The law was authored by state Rep. James Frank, a Wichita Falls Republican who now chairs the House Human Services Committee, and allows faith-based organizations to deny services for certain contraceptives and refuse to contract with organizations that don’t share their religious beliefs. It requires providers to refer parents or children to a different agency if they refuse to provide services themselves.
Paxton, who has made religious liberty a top priority of his office, at the time criticized the California statute as an unconstitutional and misguided attempt to police other states.
“California is attempting to punish Texans for respecting the right of conscience for foster care and adoption providers,” he said.
But if the move by the Golden State was meant to curb Texas’ appetite for anti-LGBTQ legislation, it has not had the intended effect.
Last fall, under recommendations from Republican Gov. Greg Abbott, a state board that oversees behavioral health workers stripped three categories from the code of conduct establishing when a social worker may refuse service to someone: On the basis of disability, sexual orientation or gender identity.
Abbott said at the time that those protections went beyond state law, but the move set off such a firestorm of criticism that the board reinstated the protections two weeks later.
Then last week, members of the business group Texas Competes — composed of more than 1,450 Texas employers, business and tourism groups and backed by big tech companies like Houston-based Hewlett Packard — listed 26 proposals winding through the Texas Legislature that they say will infringe on LGBTQ Texans’ rights, “tarnish Texas’s welcoming brand” and scare away tourism and business.
They include restrictions on access to gender confirmation health care for transgender children, which is awaiting a debate in the Texas Senate. A bill already passed by that chamber would prevent public school students from participating in sports teams unless their sex assigned at birth aligns with the team’s designation.
While that bill would only affect students in K-12 schools, two similar bills in the House would include colleges and universities in that mandate. Last week, the chair of the House committee assigned the Senate’s sports bill told the Houston Chronicle that the lower chamber’s companion legislation likely doesn’t have enough support to leave committee.

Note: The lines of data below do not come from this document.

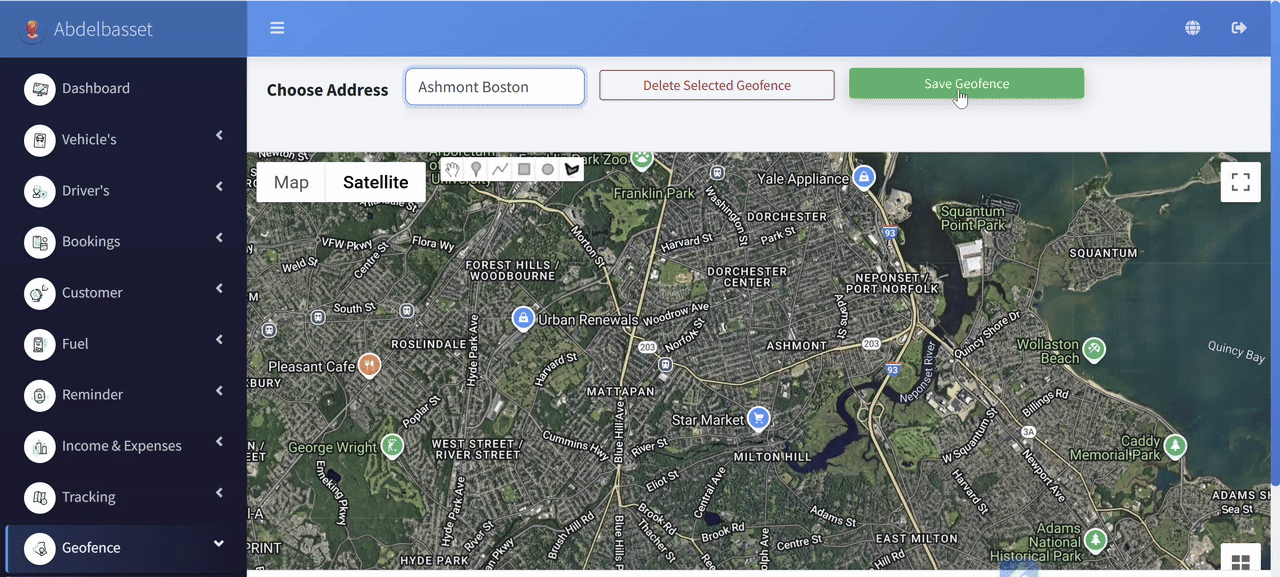Click the Ashmont Boston address input field
Image resolution: width=1280 pixels, height=577 pixels.
pyautogui.click(x=494, y=87)
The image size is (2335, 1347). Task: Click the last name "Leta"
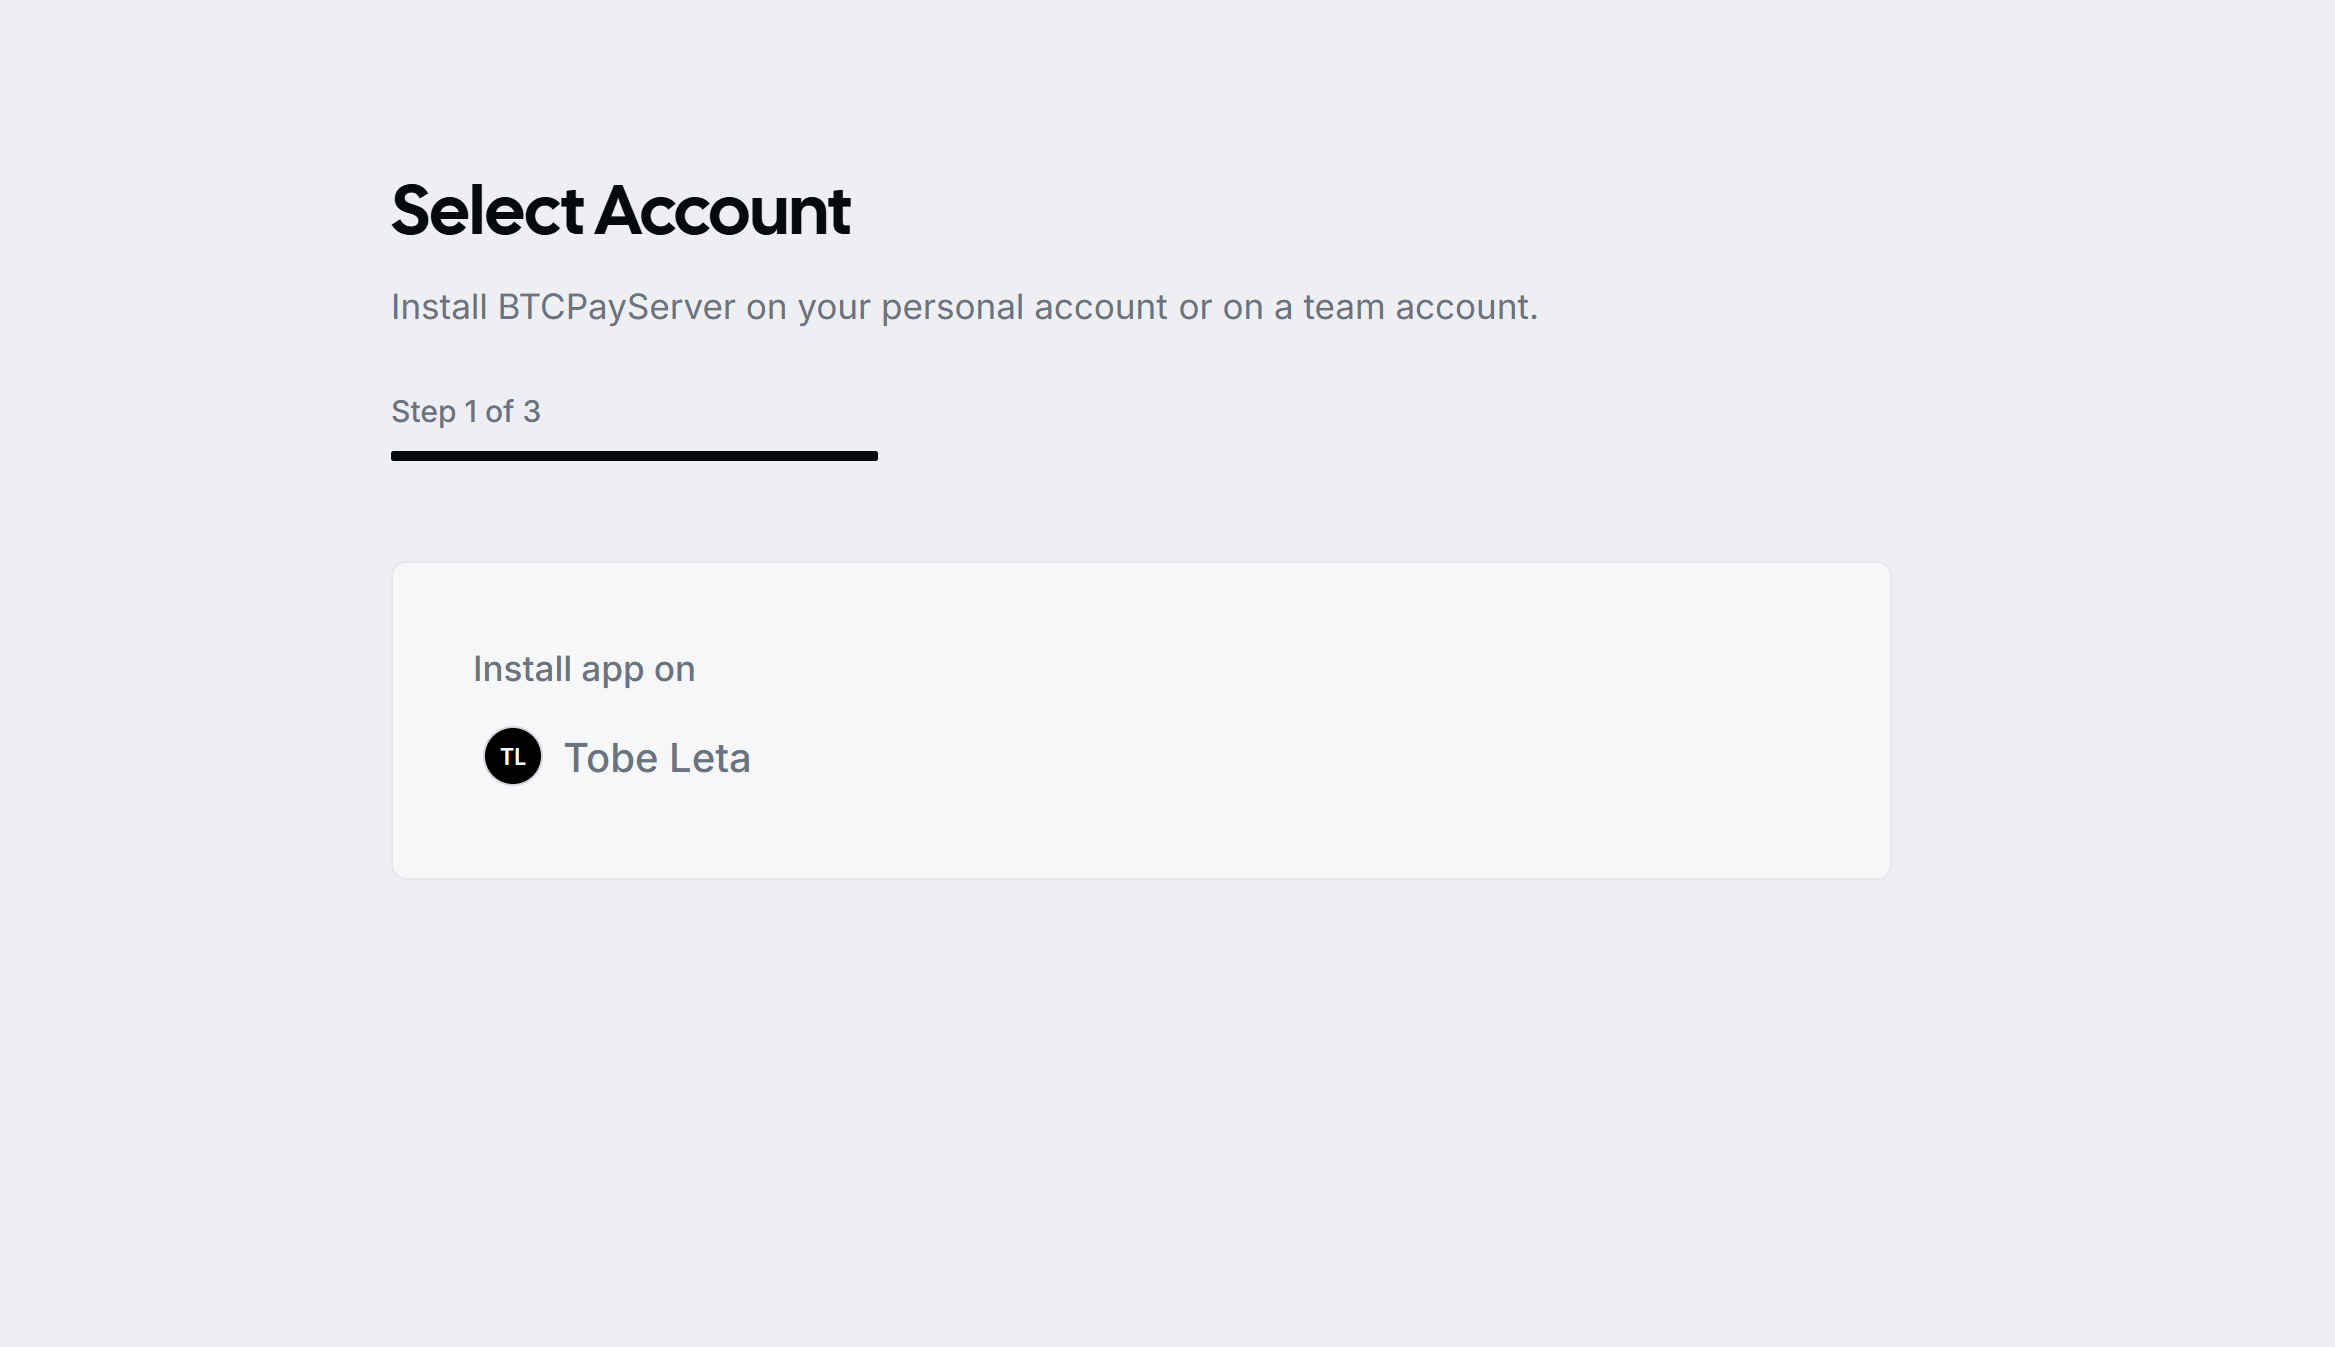709,758

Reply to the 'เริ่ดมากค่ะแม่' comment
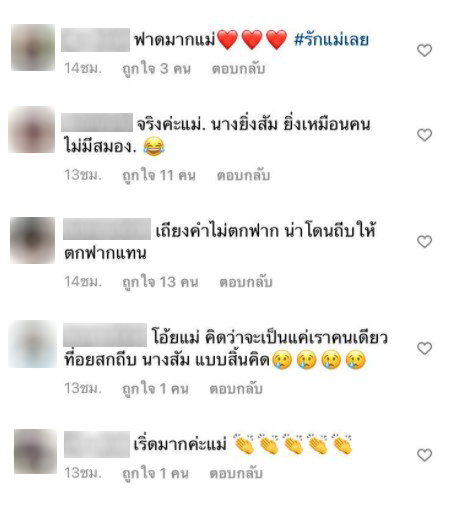coord(236,473)
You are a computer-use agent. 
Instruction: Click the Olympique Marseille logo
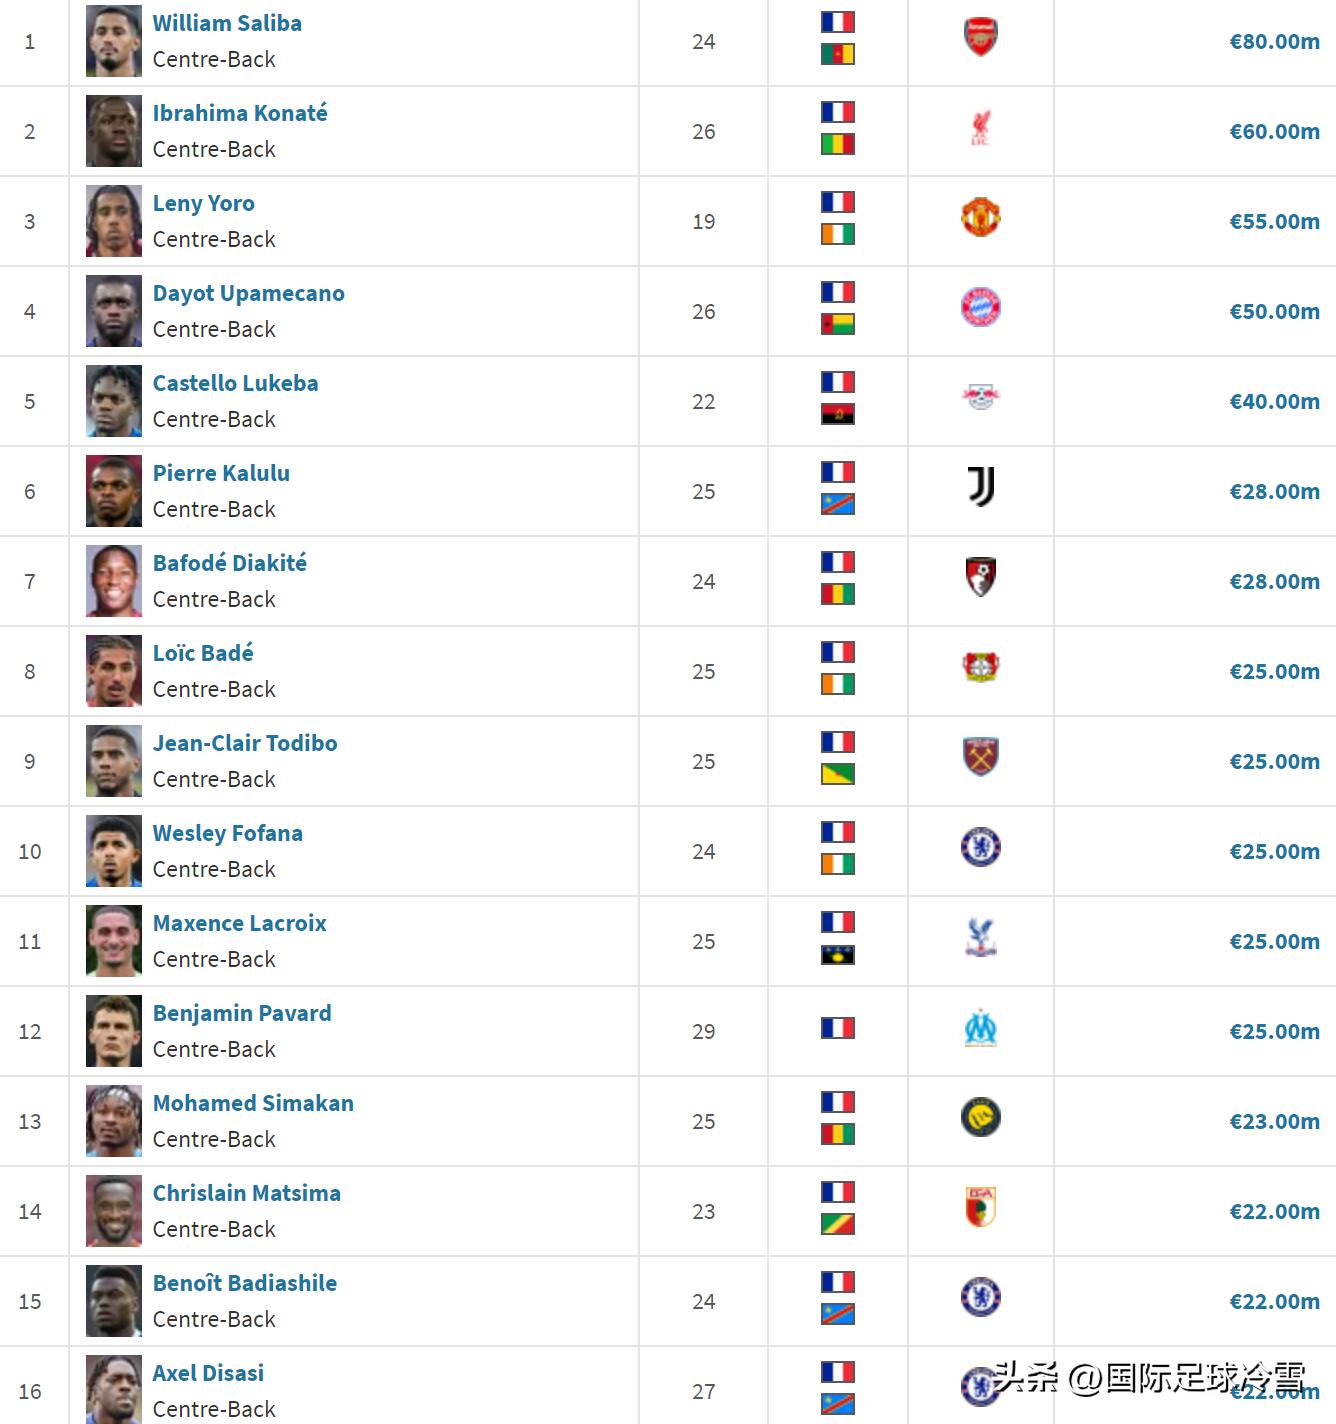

The Texas Senate passed the bill on transgender athletes shortly after the NCAA announced that they would only hold national championships in states where transgender student-athletes are allowed to participate.
If Texas lands on that list as well, the state could lose out on as much as $1 billion dollars of economic impact if the NCAA canceled its events currently slated to take place in Texas — such as the 2024 College Football Playoff National Championship game set for Houston and the 2023 Women’s Final Four in Dallas, said Lisa Hermes, CEO of the Chamber of Commerce in McKinney, north of Dallas.
Among the states California has targeted with its travel ban is North Carolina, after the state enacted a law requiring state agencies to maintain separate-sex bathrooms and changing facilities.
Texas Lt. Gov. Dan Patrick has championed similar legislation in the past, even making the so-called “bathroom bill” a legislative priority in 2017, but it did not pass.